Most of my art from the 2017 solo exhibition, “Beauty Within” I had held in Royal Papua Yacht Club, Port Moresby, Papua New Guinea, can be found on my website www.joycelinleahy.com. That collection concentrates on people, places and things that have inspired me about the beauty of my country. The artworks are all for sale – both originals and limited edition prints. Some originals have been sold, however, you are welcome to email me on email@example.com. Please let me know in the comments if you like these and share them if you want. I will be showing more art here in the future.
I have taken a very long blog holiday; the longest since I first started blogging four to five years ago. I have had several art projects I needed to complete and I needed to spend some time on my book, health, and my family. During this time, I’ve received wonderful emails from many of you. Thank you. These emails have deeply touched me, and made me feel that my writing on the tribalmystic blog means something to all of us. To blog daily will be difficult at this time, but I’m very happy to return and work at posting two to three articles, stories or documentaries and pictures per week and when I can.
Thank you so much for your patience and continued support. You being here with me and sharing our stories means a lot to me too. In my culture, we dance to celebrate important events – coming home to this blog is worth dancing, so above are a group of young ladies dancing in Palau. I took this photo over ten years ago, and especially like the bright tones in their skirts and dancing sticks.
To kick start the writing, I would like to share with you a short story. Some of you may recognise parts of this story from my writing (150 words) Mondays Finish the Story with Barbara W. Beacham in 2015. I have left a link at the end of the story for you. I built the tale from 150 words to 500 words for the Queensland Writers’ Centre Furious Fiction in April, but since I didn’t win, I can share it here. Let me know what you think. The rules were to use the following lines in dialogue.
“It is a beautiful and terrible thing, and should, therefore, be treated with great caution.”
“It is a beautiful and terrible thing, and should, therefore, be treated with great caution,” Joe said and placed two “candies” on the windowsill. I didn’t respond.
I sat where I could see the pink roses over the white fence. The neighbour’s little girl came out to play. She had bluish lilac eyes and sunshine hair – golden and full of light. She looked two or three, just like Rosie, if she were here with me.
The drugs, one blue and one red, may divert my headache, but not fix it. I didn’t want to argue with him anymore – it only ever turned ugly. But when Joe made poetry and philosophy out of his drug business, it sickened me. I was tired of it, and him. And I wanted my daughter.

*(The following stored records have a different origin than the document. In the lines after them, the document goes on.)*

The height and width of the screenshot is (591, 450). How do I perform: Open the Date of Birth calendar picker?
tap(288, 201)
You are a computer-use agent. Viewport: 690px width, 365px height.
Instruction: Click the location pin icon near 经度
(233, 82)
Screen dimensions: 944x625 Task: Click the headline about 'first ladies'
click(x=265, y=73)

Joe moved around the house and after a while, I smelt his garlic breath and stinky shoes.
“What’s it going to be then, eh?” His arm pressed mine to take the pills and he kissed my head. I had dreamt about Rosie and now became tearful. After two years in Johnson Mental Facility, I finally started to feel good again and hoped to see Rosie. I had not seen my baby since she was six months old and Child Services took her. Joe promised me we would see Rosie.

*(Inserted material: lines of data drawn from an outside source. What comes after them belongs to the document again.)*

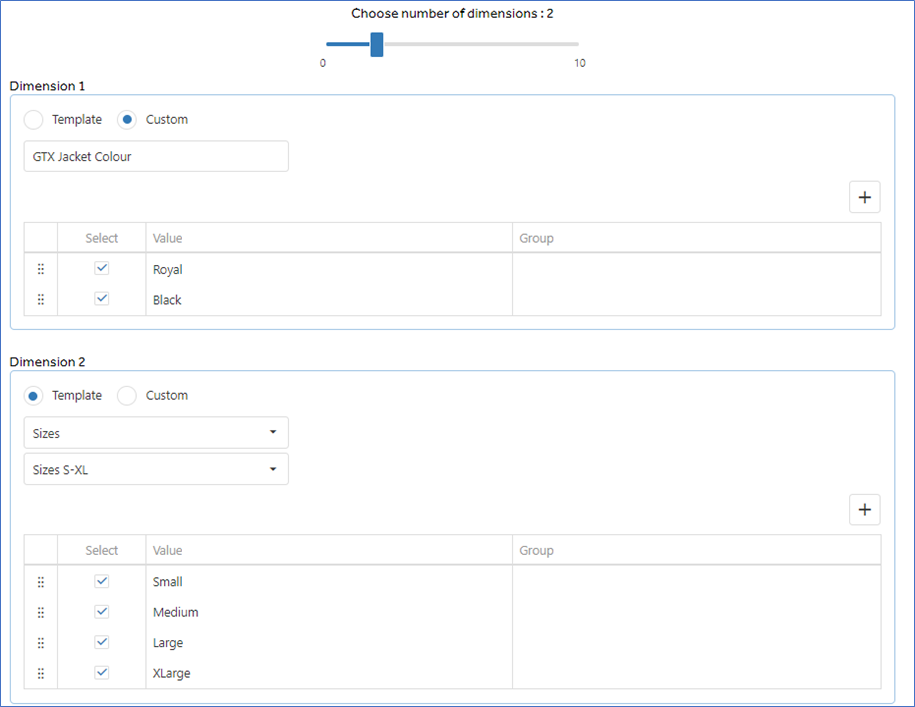Click the plus icon in Dimension 1
915x707 pixels.
864,197
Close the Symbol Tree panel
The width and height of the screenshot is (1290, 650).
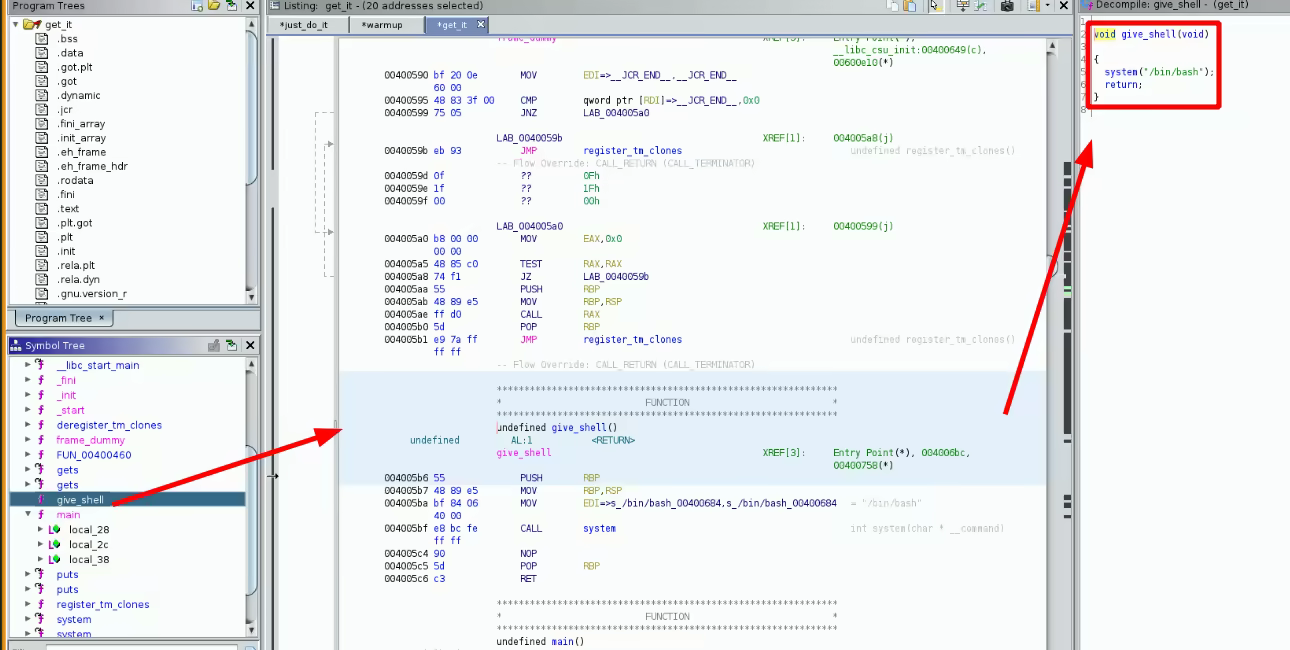click(250, 345)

“You keep talking about Rosie, and you do nothing about it. Nothing! You sit at that window all day, every day, Cathy!”
He twisted the truth. He won’t help me find her.
“Oh, by the way, Jack is coming on the payroll. It’s great! He’s never done anything like this before,” Joe said, sounding like he was the model big brother.
“You shouldn’t force Jack into that crap, he’s only 16,” I lashed out.
“I didn’t. He said he needed money.”
“Really?” And that was all I had to say. It became a war.
Later, in hiding, I watched the police take Joe away. He would have calmed down, but only he and I knew that; not our new neighbours. If only Joe wasn’t shouting. This abandoned house was the safest so far in two weeks. We have moved ten times this year.
Today was very quiet. The sun warmed my scalp and shadows danced on my hands. My thoughts hurt my head.
“Ava! Ava! Where is your doll?” the little girl’s mother called.
Near the white fence were a lilac doll pantsuit and two doll hands. The roses matched her floppy hat and threw shadow creases over her delicate face. The toddler first ripped the doll’s head and legs, which she threw towards me. Ava had caught me watching her. She laid the doll arms and pantsuit down, and dropping the body, she ran to their house. My eyes salted, thinking how scary I must have looked to her. I need to leave before the Johnson Mental Health party arrives.